What is being asked
Reproduce the records precisely. Omit every picture.

(Collected data)
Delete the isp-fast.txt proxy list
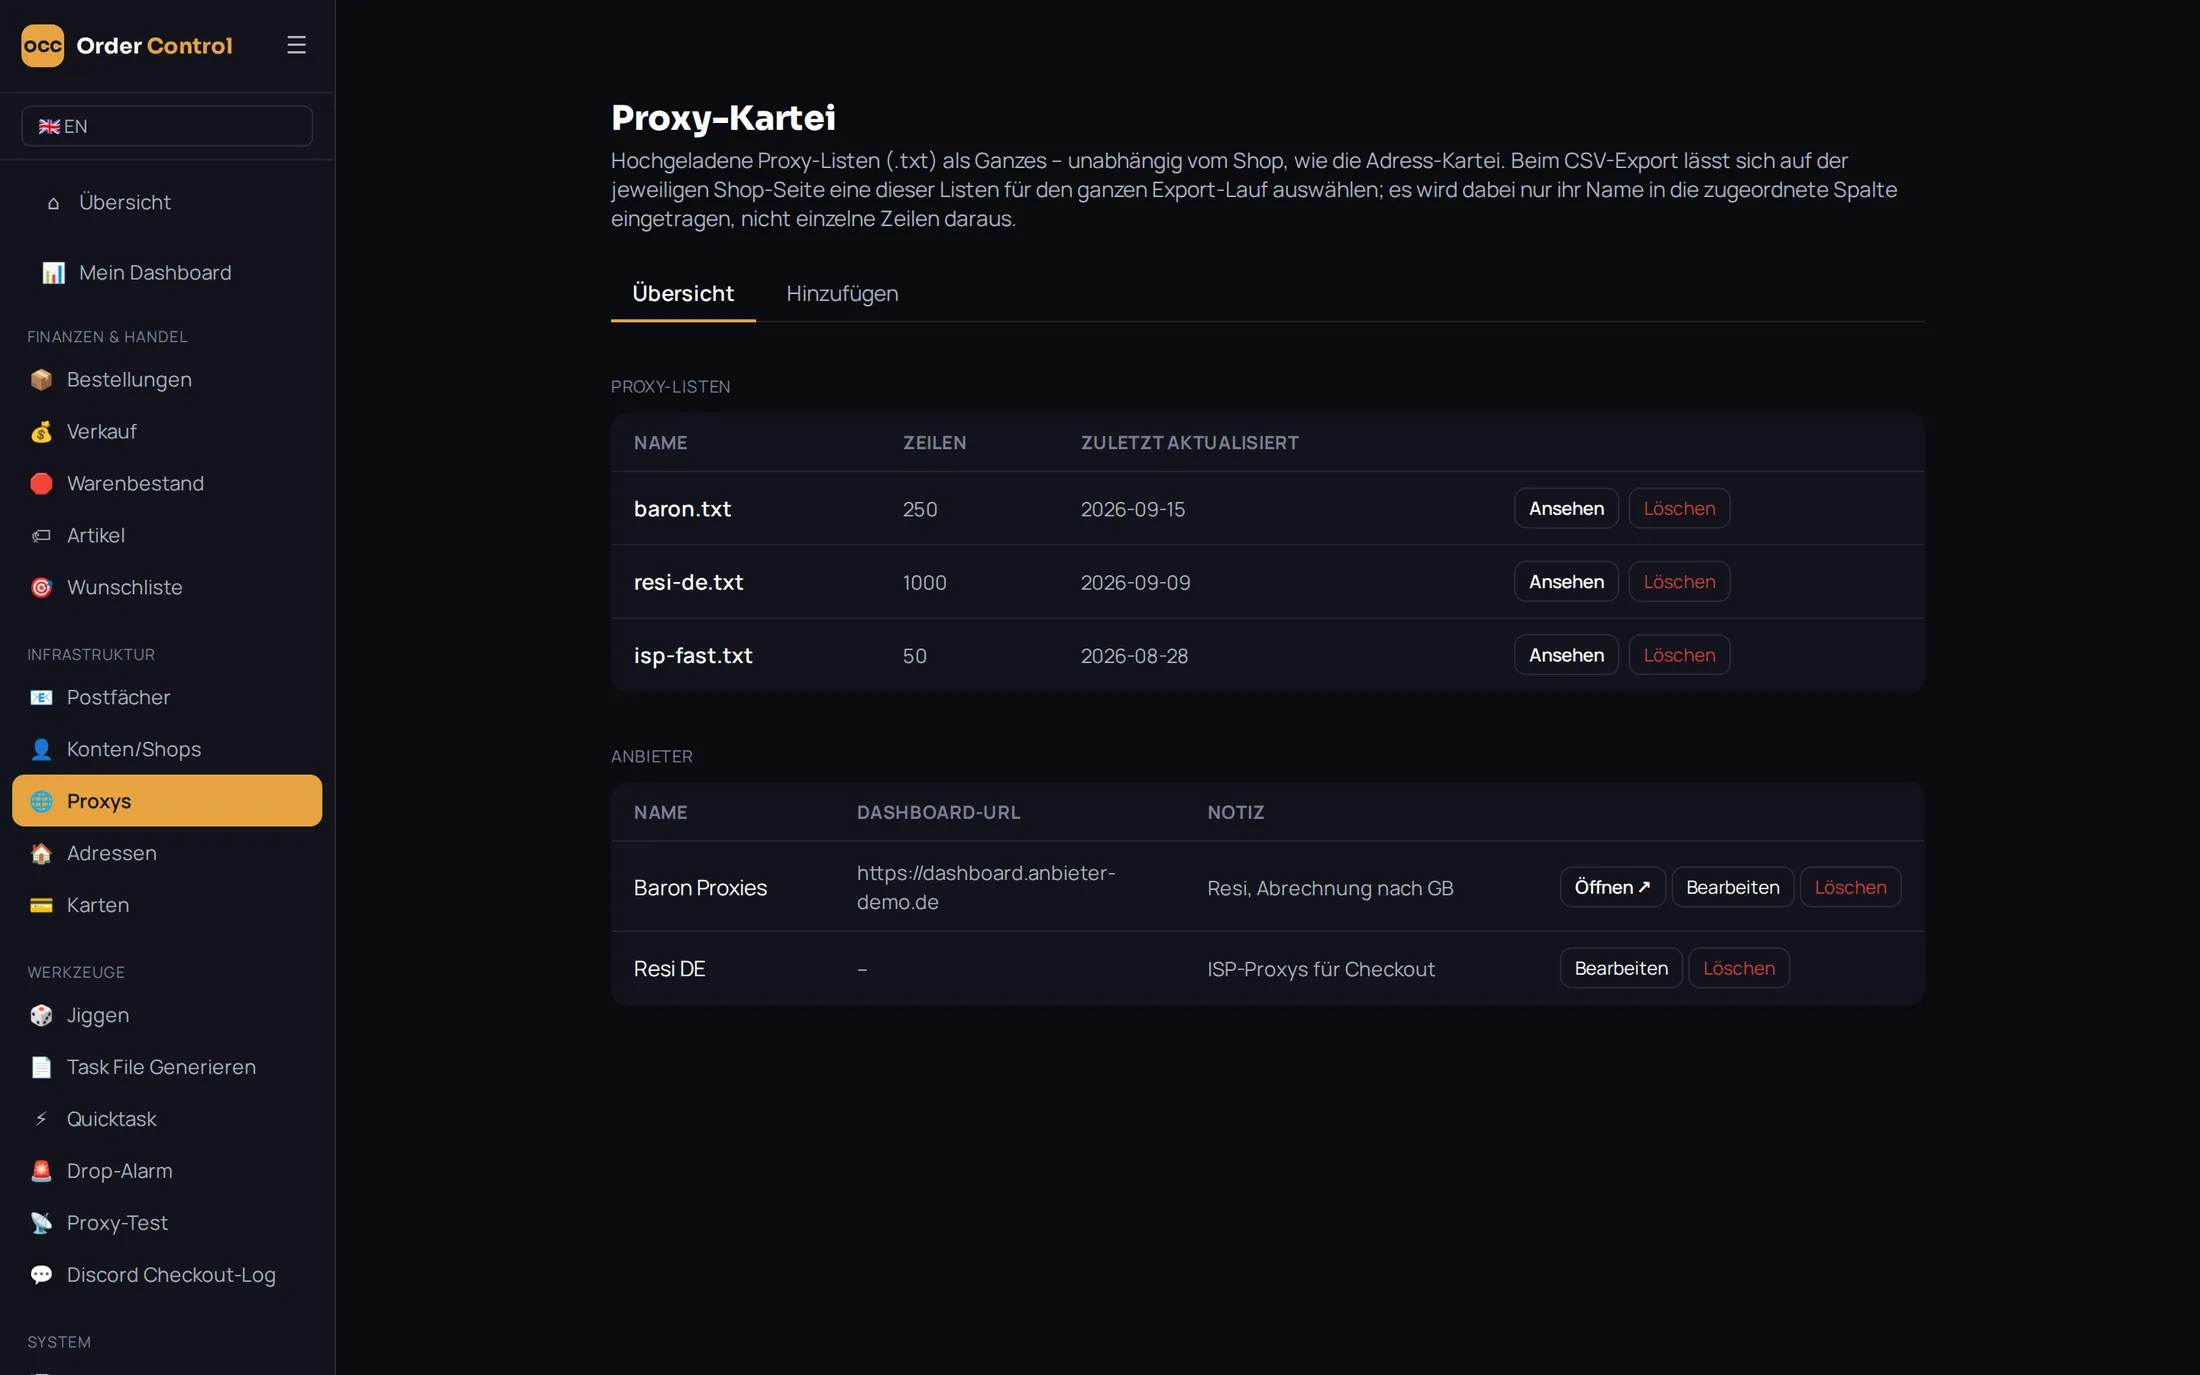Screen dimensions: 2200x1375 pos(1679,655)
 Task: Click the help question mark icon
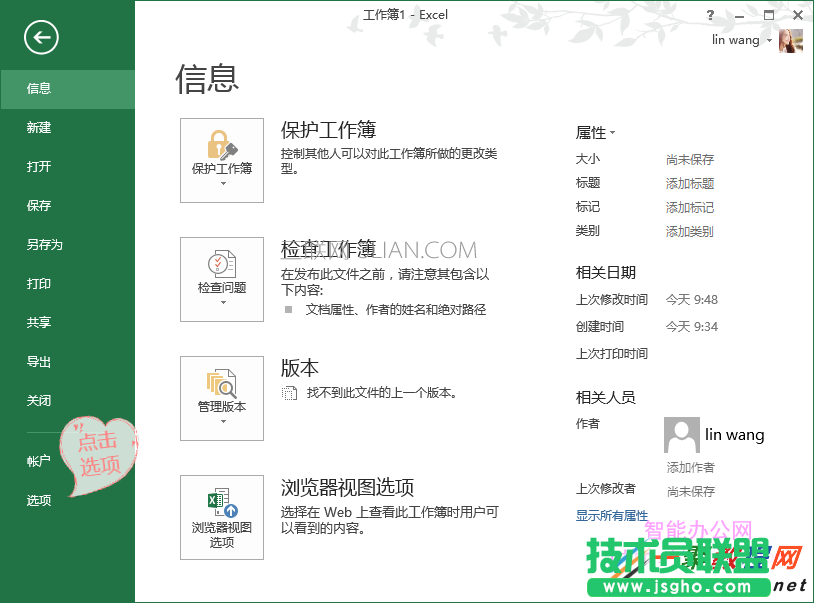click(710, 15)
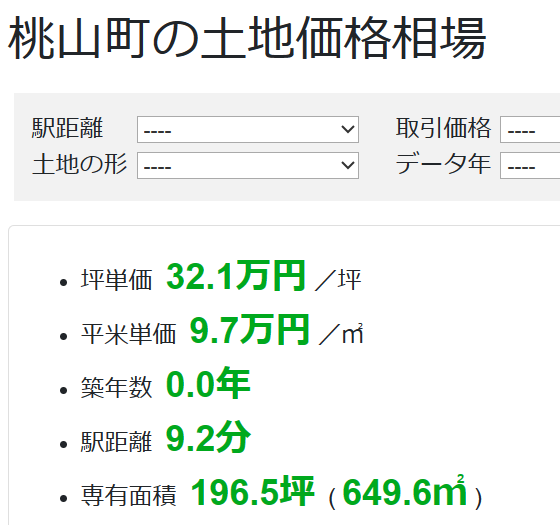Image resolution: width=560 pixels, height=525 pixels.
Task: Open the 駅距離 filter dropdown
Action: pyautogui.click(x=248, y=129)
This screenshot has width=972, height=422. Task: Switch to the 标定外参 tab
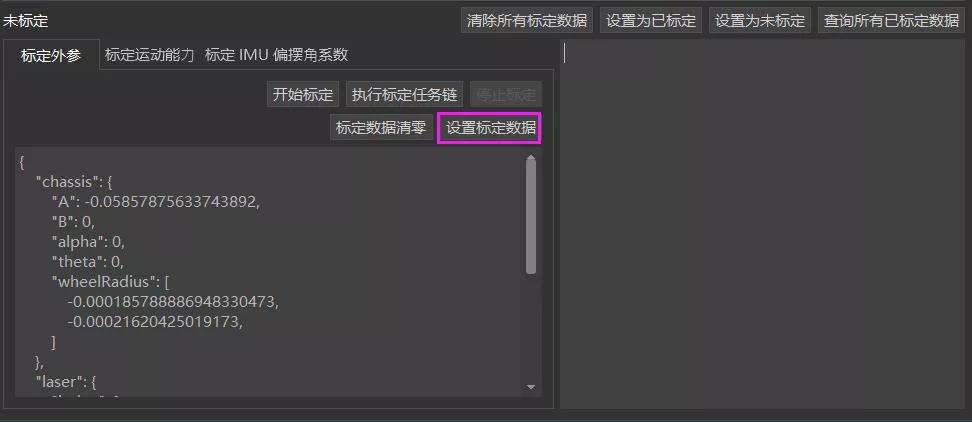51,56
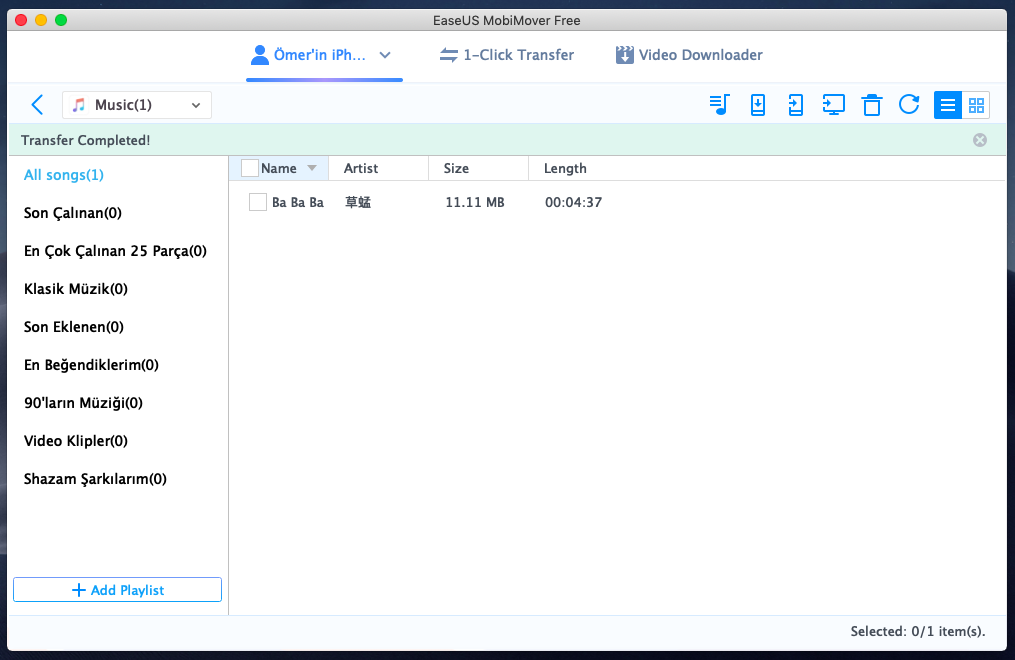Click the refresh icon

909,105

Response below
Delete the isp-fast.txt proxy list
Screen dimensions: 2200x1375 pos(1679,655)
 Task: Click the help question mark icon
click(710, 15)
Image resolution: width=560 pixels, height=525 pixels.
Task: Open the 駅距離 filter dropdown
Action: pyautogui.click(x=248, y=129)
This screenshot has width=972, height=422. Task: Switch to the 标定外参 tab
51,56
Click the refresh icon

909,105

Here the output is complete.